语法推理:合成语言学推理轨迹能否增强低资源机器翻译?
阅读原文· arxiv.org大语言模型在低资源机器翻译中难以有效利用语法信息。受思维链推理启发,研究提出自动从Universal Dependencies树库、词典和语法规则库生成逐步语言学推理轨迹的管道,并在锡伯语和Chintang语上通过上下文学习、监督微调和强化微调三种设置评估。结果表明,作为推理时引导(ICL),可靠句子特定轨迹在多数模型、语言和指标上显著提升翻译性能;而作为训练数据使用时收益较小且不稳健。LLM能在可靠语言分析下利用语法信息,但自主生成分析仍是主要瓶颈。

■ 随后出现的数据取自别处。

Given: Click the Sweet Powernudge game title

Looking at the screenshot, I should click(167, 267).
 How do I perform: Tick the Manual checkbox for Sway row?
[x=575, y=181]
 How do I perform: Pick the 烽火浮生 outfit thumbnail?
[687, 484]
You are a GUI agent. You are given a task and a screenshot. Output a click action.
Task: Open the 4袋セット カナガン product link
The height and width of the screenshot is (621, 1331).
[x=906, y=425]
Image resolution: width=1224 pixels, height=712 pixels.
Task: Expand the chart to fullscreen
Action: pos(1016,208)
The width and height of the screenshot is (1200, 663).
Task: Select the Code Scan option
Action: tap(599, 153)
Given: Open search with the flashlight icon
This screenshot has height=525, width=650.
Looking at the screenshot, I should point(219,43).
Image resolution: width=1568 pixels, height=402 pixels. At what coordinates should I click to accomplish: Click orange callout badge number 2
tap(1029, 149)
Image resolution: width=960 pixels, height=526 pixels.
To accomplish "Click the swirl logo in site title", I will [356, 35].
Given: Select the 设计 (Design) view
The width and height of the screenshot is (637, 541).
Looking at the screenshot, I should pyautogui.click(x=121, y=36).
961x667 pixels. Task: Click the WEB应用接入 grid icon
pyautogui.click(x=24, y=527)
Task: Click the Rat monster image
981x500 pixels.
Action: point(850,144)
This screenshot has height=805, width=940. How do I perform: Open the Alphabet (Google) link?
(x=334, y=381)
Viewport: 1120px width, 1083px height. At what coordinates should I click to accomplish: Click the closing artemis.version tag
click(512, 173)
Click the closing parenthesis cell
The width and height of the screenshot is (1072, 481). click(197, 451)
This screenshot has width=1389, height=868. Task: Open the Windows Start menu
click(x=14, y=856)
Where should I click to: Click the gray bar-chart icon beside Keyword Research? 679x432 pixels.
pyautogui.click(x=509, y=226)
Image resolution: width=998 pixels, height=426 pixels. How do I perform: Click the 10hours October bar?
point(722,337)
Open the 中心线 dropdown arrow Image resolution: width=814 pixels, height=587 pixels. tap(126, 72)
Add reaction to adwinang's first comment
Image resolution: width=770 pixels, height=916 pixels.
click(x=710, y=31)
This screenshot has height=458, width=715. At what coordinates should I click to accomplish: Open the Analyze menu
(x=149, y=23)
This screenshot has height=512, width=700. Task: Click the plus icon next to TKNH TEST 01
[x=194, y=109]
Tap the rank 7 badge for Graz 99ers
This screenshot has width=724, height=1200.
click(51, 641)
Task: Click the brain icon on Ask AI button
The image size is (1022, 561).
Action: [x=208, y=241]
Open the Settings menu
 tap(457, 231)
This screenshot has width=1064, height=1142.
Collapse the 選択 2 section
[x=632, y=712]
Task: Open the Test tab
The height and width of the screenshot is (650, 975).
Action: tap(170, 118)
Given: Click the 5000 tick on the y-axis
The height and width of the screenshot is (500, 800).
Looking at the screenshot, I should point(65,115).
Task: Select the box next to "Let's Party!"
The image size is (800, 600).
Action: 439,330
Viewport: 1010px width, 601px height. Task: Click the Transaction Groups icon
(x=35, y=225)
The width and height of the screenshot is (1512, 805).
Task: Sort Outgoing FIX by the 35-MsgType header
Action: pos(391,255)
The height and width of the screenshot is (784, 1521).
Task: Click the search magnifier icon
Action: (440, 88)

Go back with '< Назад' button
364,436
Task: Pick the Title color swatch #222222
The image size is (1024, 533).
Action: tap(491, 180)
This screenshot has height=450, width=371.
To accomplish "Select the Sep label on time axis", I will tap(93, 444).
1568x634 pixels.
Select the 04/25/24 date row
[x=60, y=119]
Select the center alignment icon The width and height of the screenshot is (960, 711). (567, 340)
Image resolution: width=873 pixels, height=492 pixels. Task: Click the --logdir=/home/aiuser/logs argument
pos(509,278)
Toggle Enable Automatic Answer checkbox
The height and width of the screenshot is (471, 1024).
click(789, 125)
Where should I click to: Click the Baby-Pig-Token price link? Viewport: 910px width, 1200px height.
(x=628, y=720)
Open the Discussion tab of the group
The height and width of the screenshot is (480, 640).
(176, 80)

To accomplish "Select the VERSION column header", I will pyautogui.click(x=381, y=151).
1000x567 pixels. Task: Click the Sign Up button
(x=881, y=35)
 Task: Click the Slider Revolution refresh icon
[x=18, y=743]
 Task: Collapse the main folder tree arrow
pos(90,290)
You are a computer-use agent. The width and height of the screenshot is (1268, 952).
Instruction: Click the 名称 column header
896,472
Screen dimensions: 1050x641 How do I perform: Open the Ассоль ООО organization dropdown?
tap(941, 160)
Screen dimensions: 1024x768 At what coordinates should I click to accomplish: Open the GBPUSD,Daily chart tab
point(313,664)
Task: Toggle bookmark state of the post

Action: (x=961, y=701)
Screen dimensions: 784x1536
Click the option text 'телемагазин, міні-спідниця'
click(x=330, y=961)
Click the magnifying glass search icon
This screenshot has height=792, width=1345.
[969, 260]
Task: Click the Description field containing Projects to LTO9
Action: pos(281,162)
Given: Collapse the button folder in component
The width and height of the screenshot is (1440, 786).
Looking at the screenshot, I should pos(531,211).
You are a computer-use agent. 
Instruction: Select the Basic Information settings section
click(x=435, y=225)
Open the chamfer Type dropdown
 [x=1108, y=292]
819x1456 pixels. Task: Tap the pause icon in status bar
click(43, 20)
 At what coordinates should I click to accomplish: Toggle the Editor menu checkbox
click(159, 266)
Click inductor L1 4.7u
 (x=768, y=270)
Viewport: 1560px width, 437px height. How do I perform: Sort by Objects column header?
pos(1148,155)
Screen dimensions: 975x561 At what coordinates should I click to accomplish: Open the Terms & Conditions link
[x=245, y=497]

Large language models (LLMs) offer a promising approach to machine translation (MT) for extremely low-resource languages by incorporating linguistic resources through in-context learning. However, LLMs often struggle to apply grammatical information effectively during translation. Inspired by recent progress in chain-of-thought reasoning, we investigate whether low-resource MT can benefit from structured intermediate steps of linguistic analysis and grammatical reasoning. We propose a pipeline for automatically generating step-by-step linguistic reasoning traces from Universal Dependencies treebanks, dictionaries, and grammar-rule banks. We evaluate these traces in three settings: in-context learning (ICL), supervised fine-tuning (SFT), and reinforcement fine-tuning (RFT), on Xibe and Chintang as test cases. Our results show that linguistic reasoning traces are most effective as inference-time guidance: in ICL, reliable sentence-specific traces substantially improve translation performance across most models, languages, and metrics. In contrast, using the linguistic reasoning traces as training data yields smaller and less consistent gains, as models learn the trace format but often generate erroneous content. These findings suggest that LLMs can leverage grammatical information for low-resource MT when given reliable linguistic analyses, while learning to generate such analyses remains a major bottleneck.